Unorthodox beginnings surely, but Cahoone has often plotted an unorthodox route on the way to Only As the Day Is Long, her quiet, country-noirish second album and Sub Pop debut, out March 18.

That path has also included a notable tenure as drummer for rock outfit and Sub Pop labelmates, Band of Horses (she plays on their acclaimed 2006 album, Everything All The Time), as well as a stint for the late indie band Carissa’s Weird.

But in 2006, Cahoone decided to step out from the cymbals and snare and focus on singing, songwriting, and guitar playing, skills she’d been honing for nearly 15 years on her own.

“You can’t really write songs on the drums,” says Cahoone, who’s lived in Seattle for the past decade. “I needed to find something to get my creativity out.”

The fruit of her newfound dedication was Sera Cahoone (2006), her self-released first album of thoughtful country songs that was lauded by indie-rock tastemaker KEXP-FM in Seattle along with NPR.

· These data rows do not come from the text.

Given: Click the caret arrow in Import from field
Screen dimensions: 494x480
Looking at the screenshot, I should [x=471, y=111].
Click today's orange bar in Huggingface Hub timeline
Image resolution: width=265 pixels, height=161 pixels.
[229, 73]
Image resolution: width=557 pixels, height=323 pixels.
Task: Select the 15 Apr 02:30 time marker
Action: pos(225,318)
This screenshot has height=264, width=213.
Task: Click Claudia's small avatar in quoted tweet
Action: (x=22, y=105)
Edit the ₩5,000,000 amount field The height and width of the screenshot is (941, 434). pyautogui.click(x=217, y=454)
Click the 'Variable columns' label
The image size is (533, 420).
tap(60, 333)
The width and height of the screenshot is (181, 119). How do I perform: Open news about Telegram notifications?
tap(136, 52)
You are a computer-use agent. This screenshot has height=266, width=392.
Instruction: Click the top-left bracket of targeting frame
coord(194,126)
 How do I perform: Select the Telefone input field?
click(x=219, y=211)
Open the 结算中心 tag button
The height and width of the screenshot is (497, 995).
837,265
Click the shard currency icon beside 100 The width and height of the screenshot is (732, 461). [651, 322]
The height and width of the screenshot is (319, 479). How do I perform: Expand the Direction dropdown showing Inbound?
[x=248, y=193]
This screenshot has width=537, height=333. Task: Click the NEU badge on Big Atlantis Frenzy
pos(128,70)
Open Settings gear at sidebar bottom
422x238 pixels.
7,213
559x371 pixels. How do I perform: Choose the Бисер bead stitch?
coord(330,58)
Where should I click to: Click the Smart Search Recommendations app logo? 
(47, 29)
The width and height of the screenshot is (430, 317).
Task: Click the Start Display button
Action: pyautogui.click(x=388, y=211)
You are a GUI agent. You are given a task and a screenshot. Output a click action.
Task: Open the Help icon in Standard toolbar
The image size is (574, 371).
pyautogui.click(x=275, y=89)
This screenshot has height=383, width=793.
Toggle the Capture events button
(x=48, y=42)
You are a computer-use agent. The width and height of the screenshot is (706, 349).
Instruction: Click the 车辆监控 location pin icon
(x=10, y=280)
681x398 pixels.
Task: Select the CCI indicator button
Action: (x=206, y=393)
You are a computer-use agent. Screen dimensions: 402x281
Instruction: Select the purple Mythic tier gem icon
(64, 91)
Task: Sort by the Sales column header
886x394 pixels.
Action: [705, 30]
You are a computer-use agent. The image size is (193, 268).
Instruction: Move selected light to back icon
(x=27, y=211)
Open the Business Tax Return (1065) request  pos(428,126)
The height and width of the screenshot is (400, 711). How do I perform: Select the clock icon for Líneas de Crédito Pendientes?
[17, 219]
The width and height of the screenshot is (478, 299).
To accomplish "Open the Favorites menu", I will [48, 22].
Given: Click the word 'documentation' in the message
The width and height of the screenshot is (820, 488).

Now on Only As The Day Is Long, the airy gentleness of the arrangements is counterweighted by tension in the lyrics. “I know I’m safe for now, but I know the rest is on its way,” she sings on the title song. Time and again, characters mired in the present cast either skeptical or hopeful eyes on the future: “It’s got to get better than this” (“Runnin’ Your Way”), “I wish this night would pass on by” (“Shitty Hotel”), “Time’s been moving too fast” (“You’re Not Broken”).

“I go to a darker, sad place when I write,” she says. “For some reason, that’s the way my songs always seem to come out. But I’m not a very sad person, really.”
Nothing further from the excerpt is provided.